Elevated RDW levels have been linked to an increased risk of CV events, kidney disease, and retinopathy. RDW is a simple, cost-effective, and widely available biomarker that can provide valuable insights into the inflammatory and oxidative stress burden in patients with T2DM. Regular monitoring of RDW levels may help clinicians identify individuals at higher risk for complications and allow for earlier intervention to prevent or mitigate the effects of these complications. Moreover, RDW may be useful for assessing the effectiveness of treatment regimens aimed at controlling inflammation, improving glycemic control, and reducing the risk of complications in patients with T2DM. As a tool for monitoring disease progression and guiding therapeutic decisions, RDW could play a significant role in improving the long-term outcomes for individuals with T2DM.

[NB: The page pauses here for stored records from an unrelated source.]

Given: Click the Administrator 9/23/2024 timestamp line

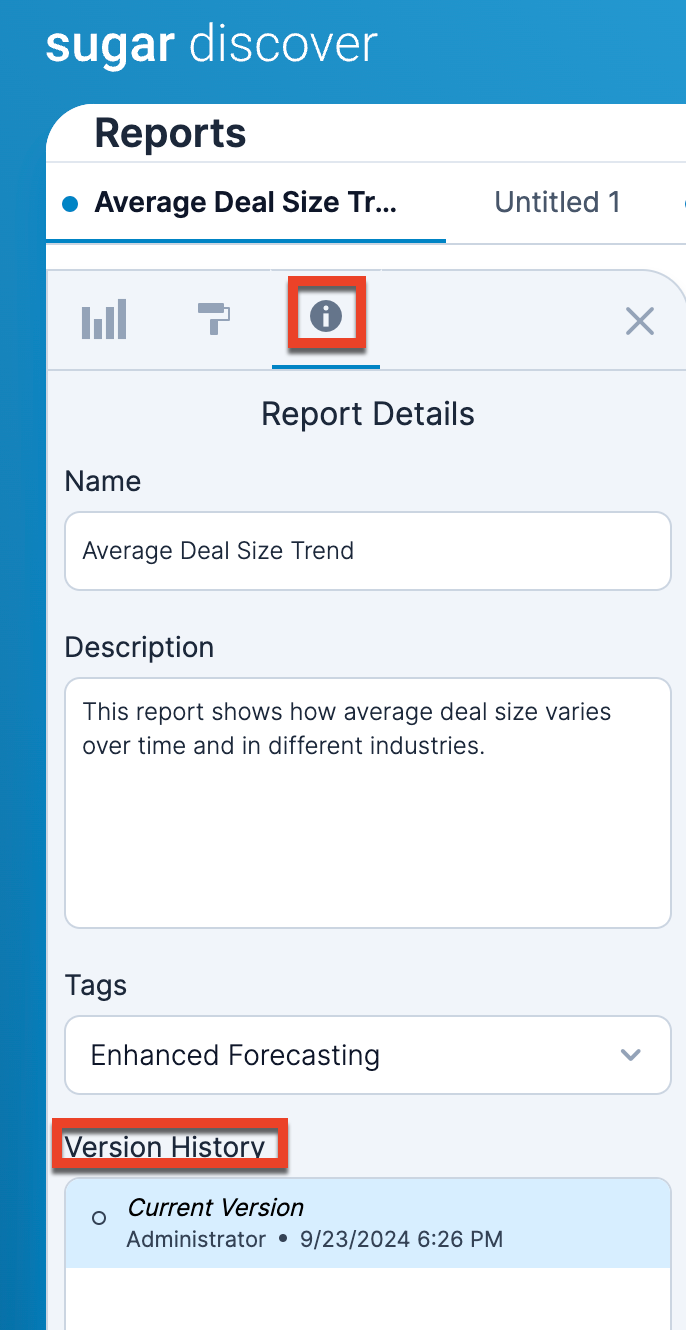Looking at the screenshot, I should coord(314,1240).
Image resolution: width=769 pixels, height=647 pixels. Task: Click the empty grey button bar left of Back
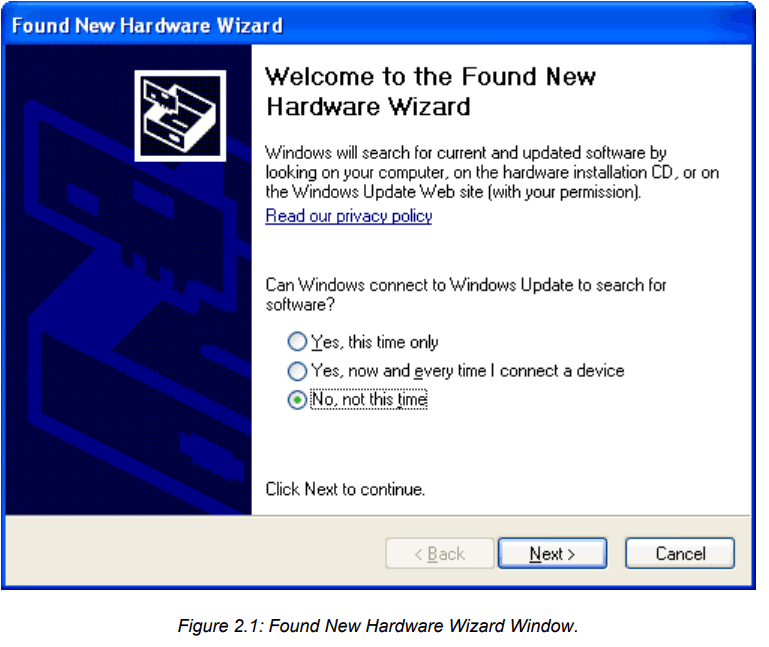(x=196, y=554)
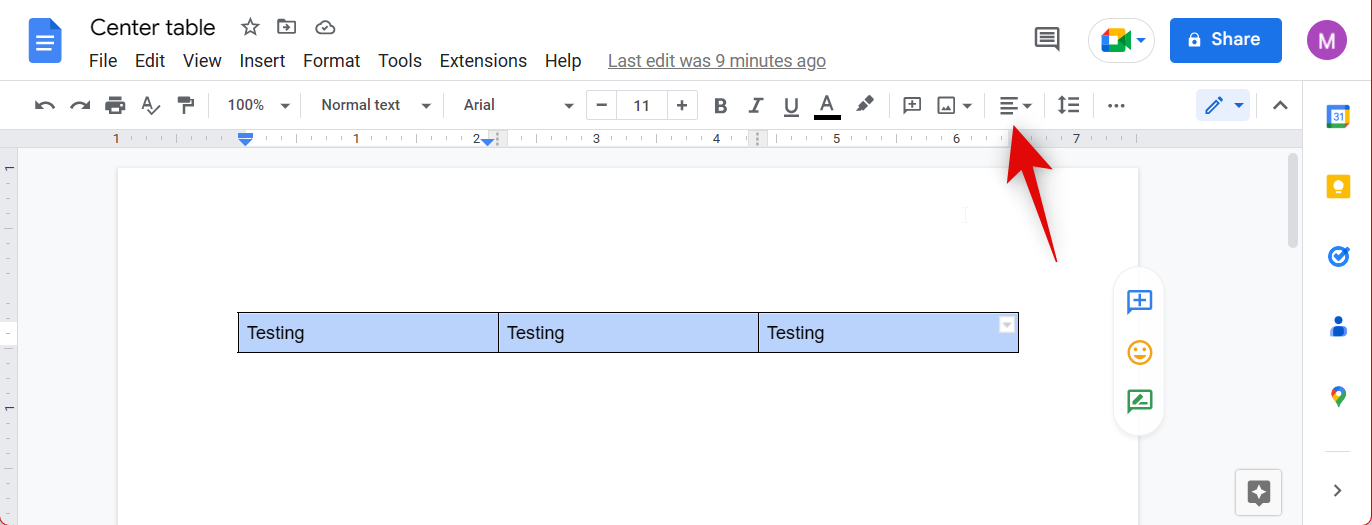
Task: Print the document using printer icon
Action: (x=115, y=105)
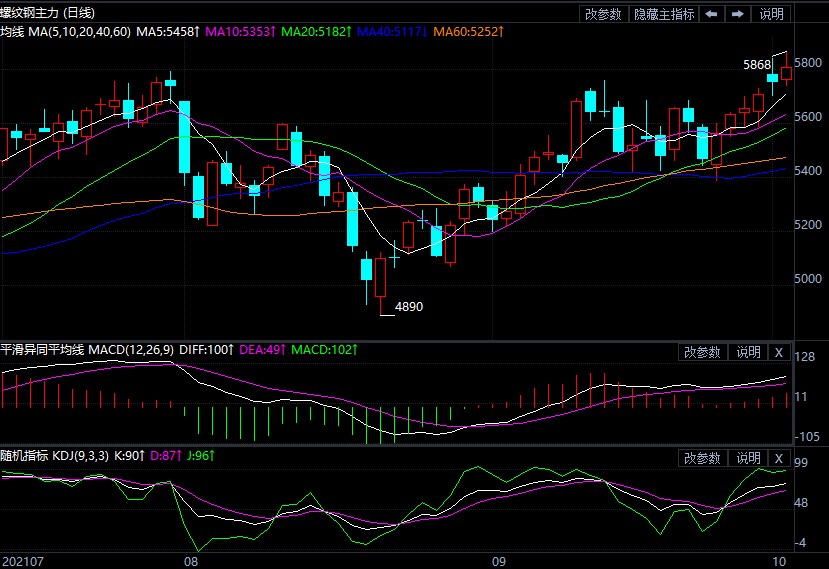
Task: Toggle 隐藏主指标 to hide main indicator
Action: [x=664, y=14]
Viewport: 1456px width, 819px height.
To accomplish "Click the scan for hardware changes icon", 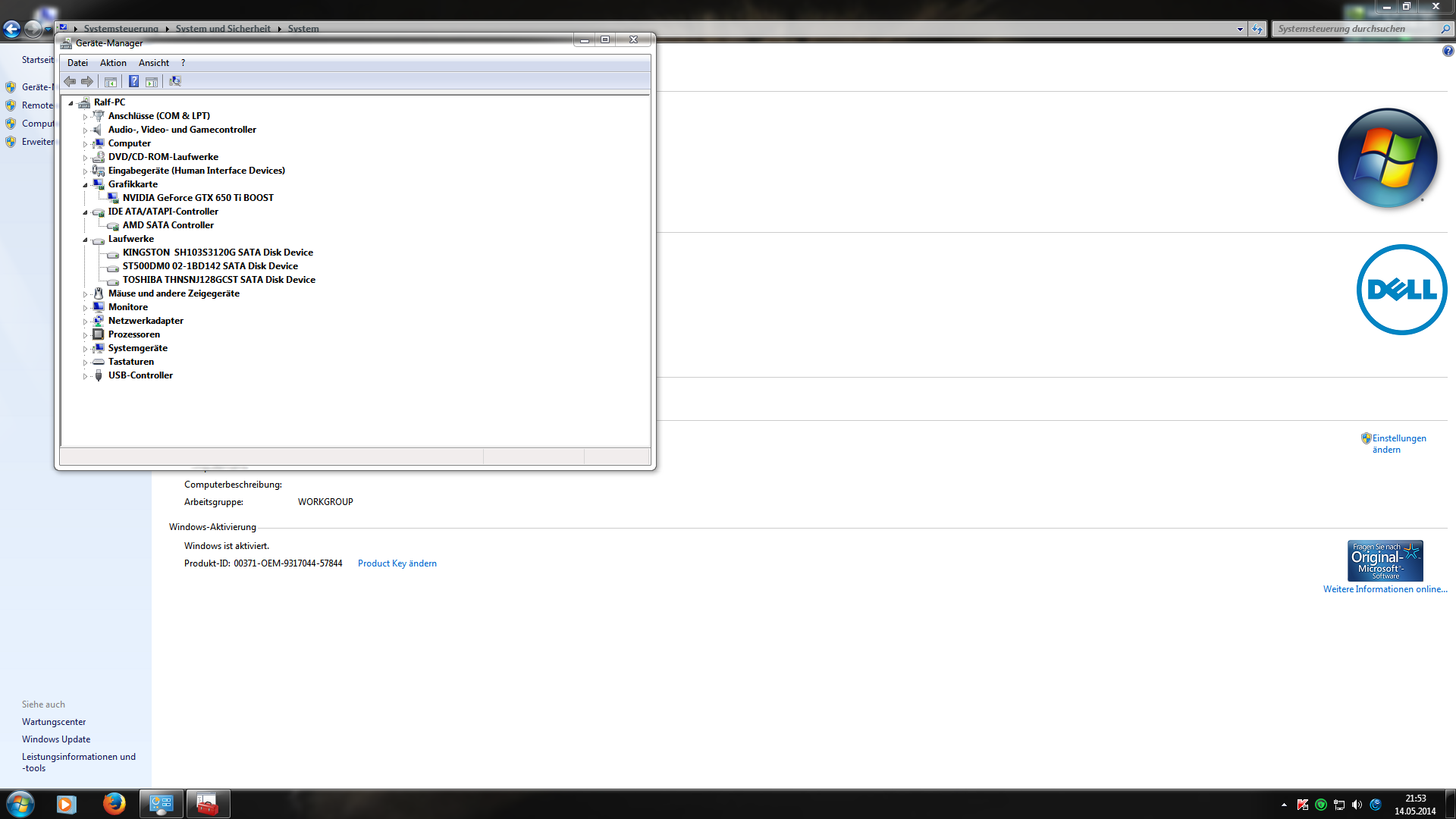I will [x=175, y=81].
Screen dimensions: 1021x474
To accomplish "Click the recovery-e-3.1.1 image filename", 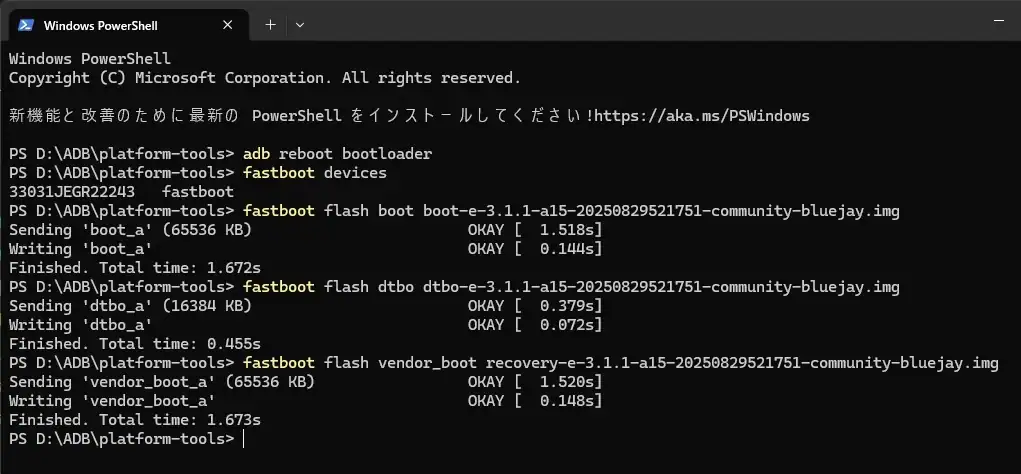I will click(741, 363).
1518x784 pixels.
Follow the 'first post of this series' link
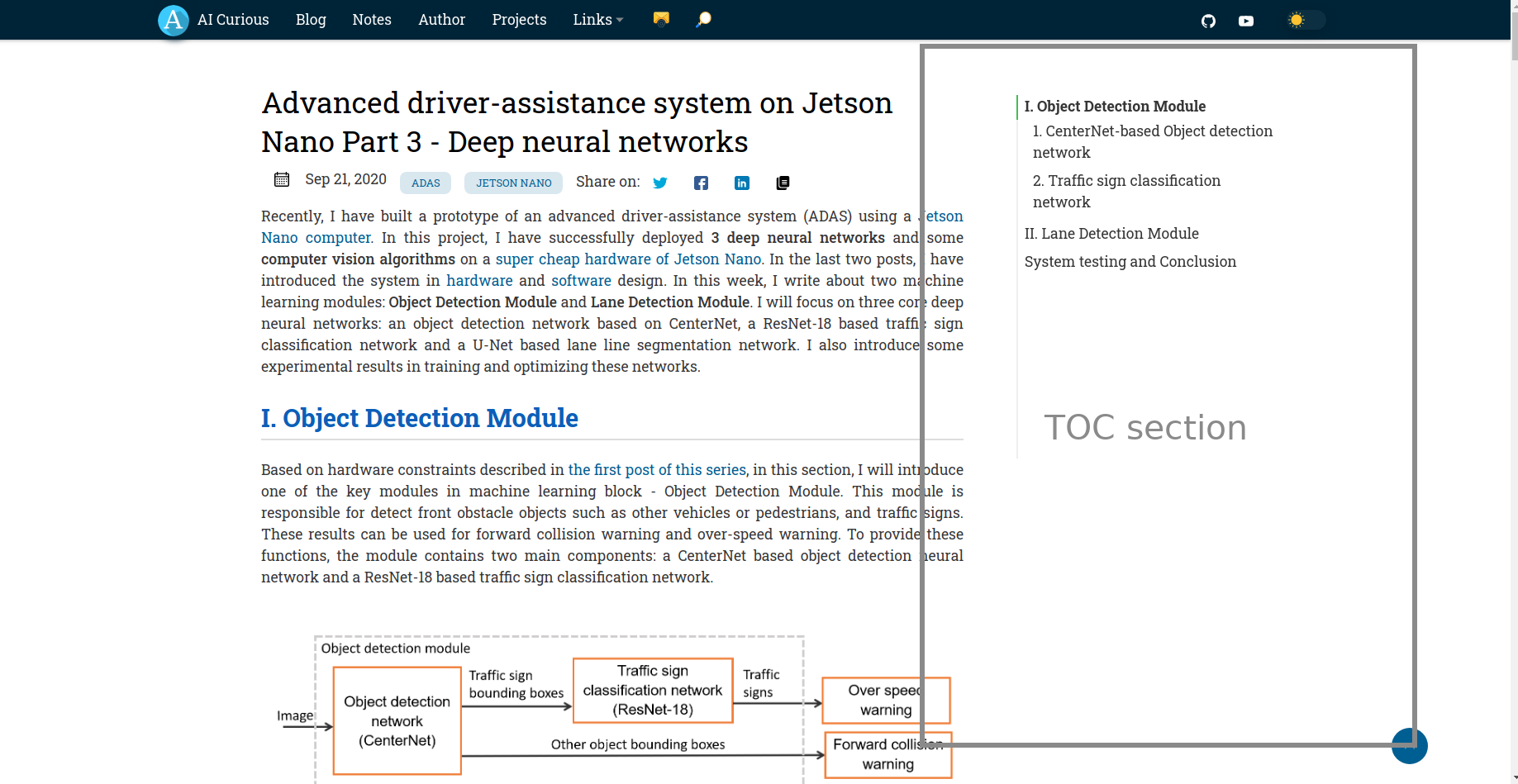click(657, 469)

In light of the available data, it is appropriate to state that the NLR, PLR, MPV, and RDW are associated with both T2DM and its chronic complications. Figure 1 illustrates the associations between these markers and T2DM, as well as chronic diabetescomplications. It is also important to consider the implications of these associations in clinical practice. As inflammatory markers, the NLR, PLR, MPV, and RDW have been linked to T2DM and various diabetes-related complications, making them potentially useful clinical tools for risk stratification, prognosis, and disease monitoring. Chronic low-grade inflammation plays a central role in the pathogenesis of T2DM, contributing to IR, β-cell dysfunction, and vascular complications. Neutrophils, lymphocytes, erythrocytes, and platelets contribute to oxidative stress and tissue damage, and elevated levels of these markers reflect the inflammatory burden in T2DM. The predictive value of these markers for CVD, nephropathy, DR, and DN underscores their potential role in clinical settings. However, although they are simple and cost-effective biomarkers, they should be used in conjunction with other diagnostic and prognostic tools to ensure comprehensive patient management. Furthermore, the clinical application of these markers remains largely investigational. Most available evidence regarding their association with T2DM is derived from retrospective cohort studies. Prospective clinical trials are necessary to provide more robust evidence supporting their use in routine clinical practice.
Hemogram-derived inflammatory markers could be useful in diagnosis and follow up of the patients with T2DM and its complications. Their cost effectiveness and accessibility make them valuable supplementary diagnostic and prognostic tools in the diabetic population. However, most studies that have reported their association with DM and diabetic complications are cross-sectional, which limit causal interference.